Saturday, March 05, 2011

Islamic extremists assassinate only Christian in Pakistan’s cabinet

Shahbaz Bhatti, a leading voice for religious freedom and peace in Pakistan, was assassinated March 2.

The 42-year old Bhatti served as federal minister for religious minorities. 

He was a Catholic and the only Christian in Pakistani president Asif Ali Zardari's Cabinet.

Bhatti was slain by three men as he left his mother's home in Islamabad by car. 

His usual police escort was not present because Bhatti preferred to keep a low profile while visiting his mother, according to a report by the Associated Press.

Eyewitnesses told the AP that as the vehicle left the driveway, two men pulled Bhatti out of the car while a third fired on him with an automatic weapon.

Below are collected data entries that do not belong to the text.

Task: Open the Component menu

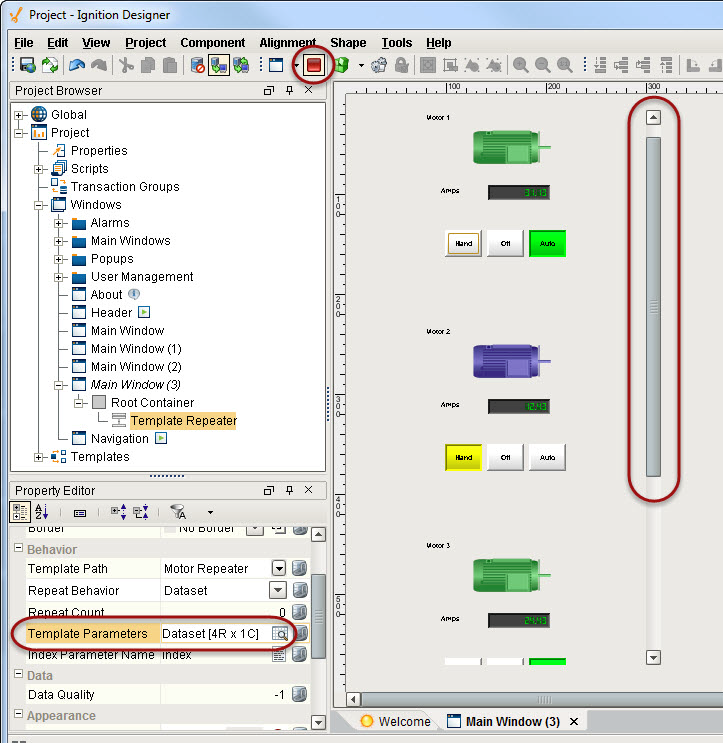Action: [x=212, y=43]
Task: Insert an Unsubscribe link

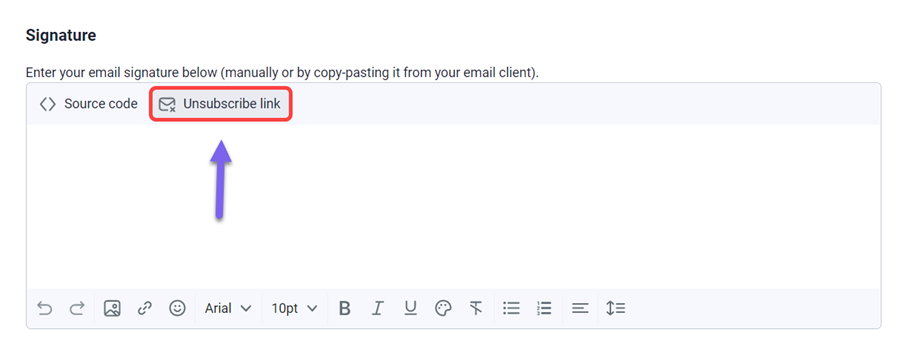Action: click(221, 104)
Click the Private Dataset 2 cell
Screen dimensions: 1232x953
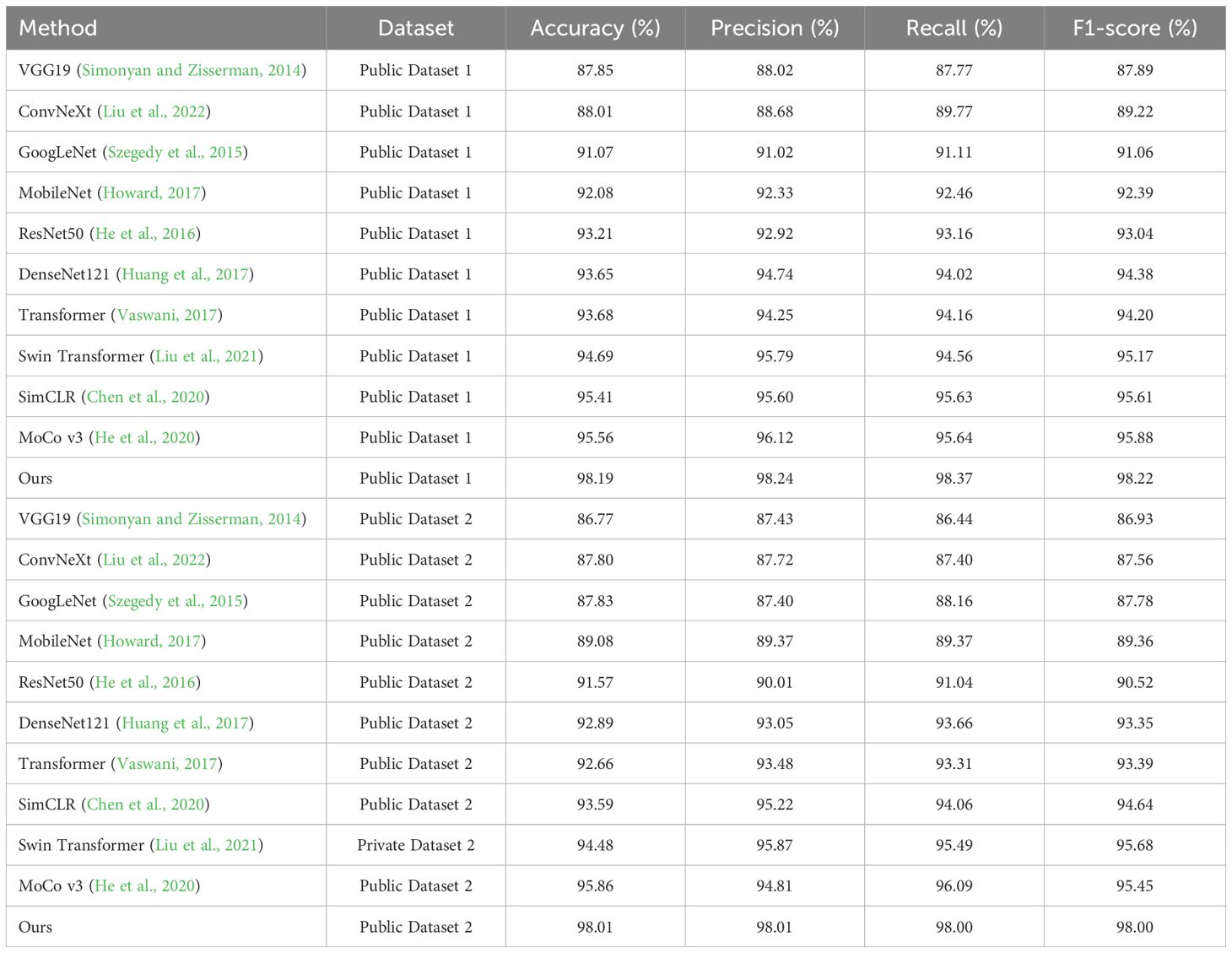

Archbishop Lawrence Saldanha of Lahore, head of the nation’s bishops, called Bhatti’s slaying “a perfectly tragic example of the unsustainable climate of intolerance in which we live in Pakistan.”

In a statement issued through the Vatican’s missionary news agency Fides, Archbishop Saldanha said, “We call on the Government, the institutions, the whole country to recognize and take decisions about these issues, because there must be an end to this situation, where violence prevails.”

In a separate statement to Fides, Peter Jacob, secretary of the bishops' justice and peace commission, said Christians “are in a state of shock and panic.”

“We feel vulnerable,” he said, “especially the defenders of human rights and religious minorities.

“This murder means that the country is at the mercy of terrorists, who can afford to kill high-ranking personalities. We feel very vulnerable: they are more powerful than defenders of human rights and religious minorities.”

Pakistani Church officials said they have not decided yet how to respond.

At the Vatican, the papal spokesman, Father Federico Lombardi, SJ, recalled that Bhatti was the first Catholic to hold such a high position in Pakistan and that he had met with the Pope last September.

“He bore witness to his own commitment to peaceful coexistence among the religious communities of his country,” the spokesman said of Bhatti.

“Our prayers for the victim, our condemnation for this unspeakable act of violence, our closeness to Pakistani Christians who suffer hatred, are accompanied by an appeal that everyone many become aware of the urgent importance of defending both religious freedom and Christians who are subject to violence and persecution.”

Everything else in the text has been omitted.